- [Work to complete] Retype, exactly as written, every line from the one containing "Task: Pick the cattle head commodity icon" through the last line of the records below, both included; skip the pictures.

- [Listed records]

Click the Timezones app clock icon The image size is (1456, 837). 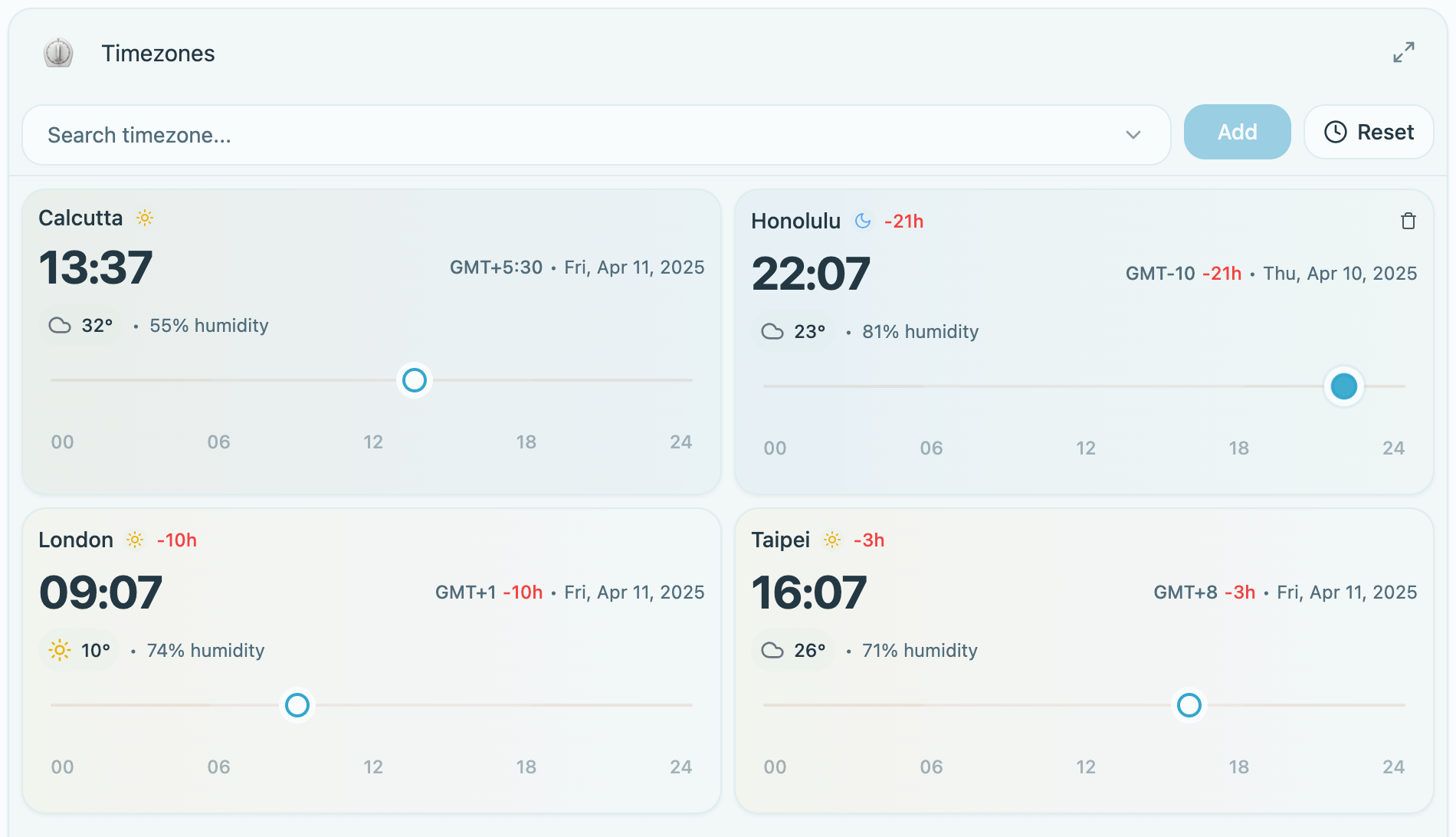[x=57, y=53]
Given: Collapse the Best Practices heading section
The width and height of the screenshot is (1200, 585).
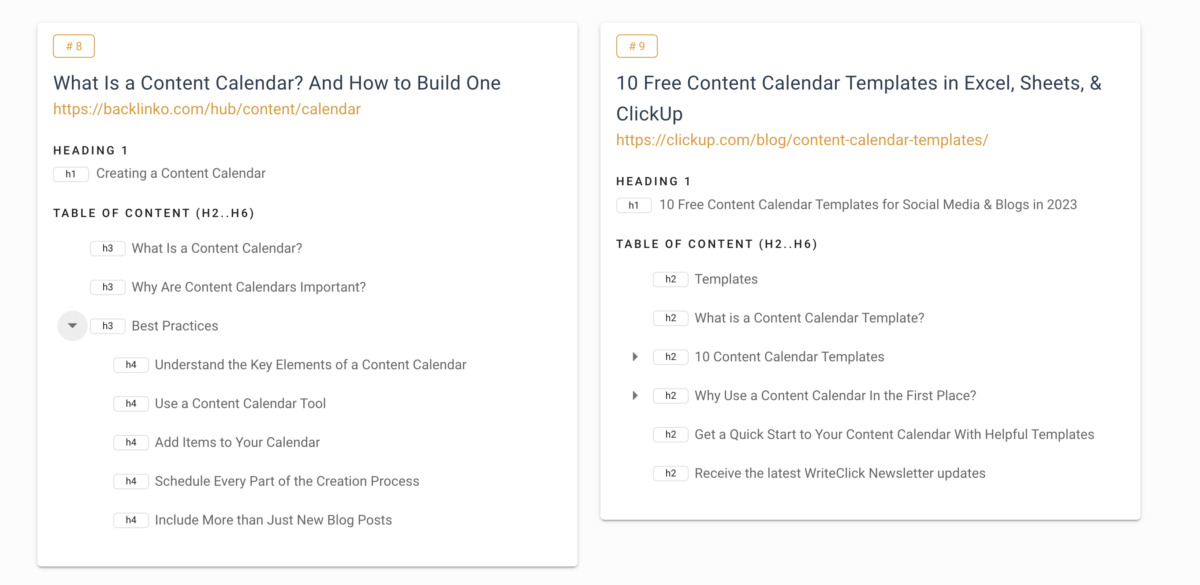Looking at the screenshot, I should pyautogui.click(x=71, y=325).
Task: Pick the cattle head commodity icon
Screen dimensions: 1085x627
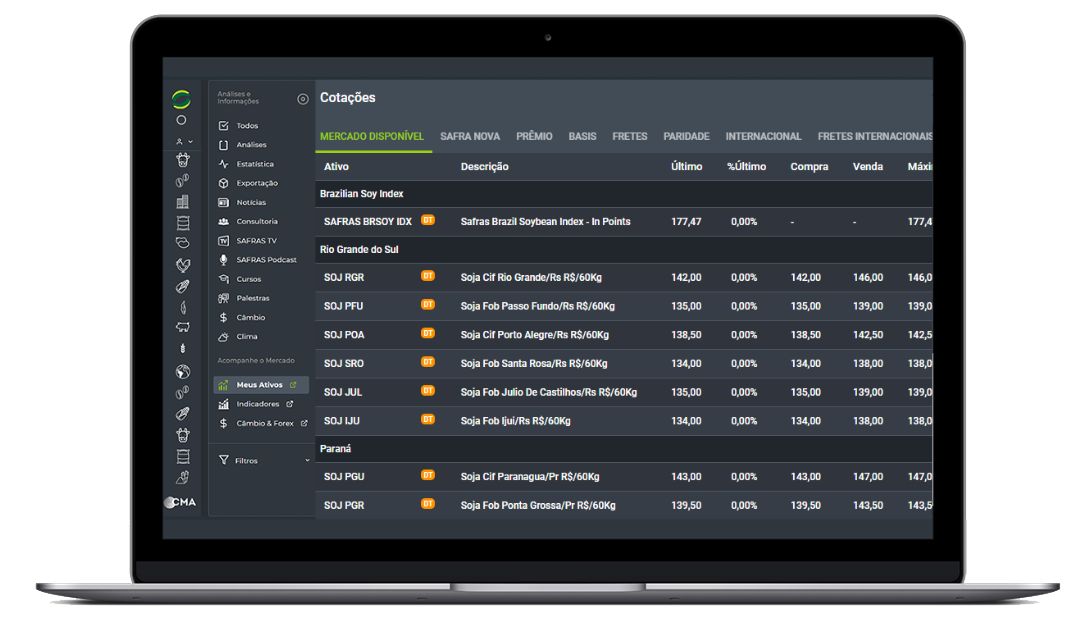Action: (183, 161)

- [Written answer]
Task: Pick the cattle head commodity icon
Screen dimensions: 1085x627
Action: (183, 161)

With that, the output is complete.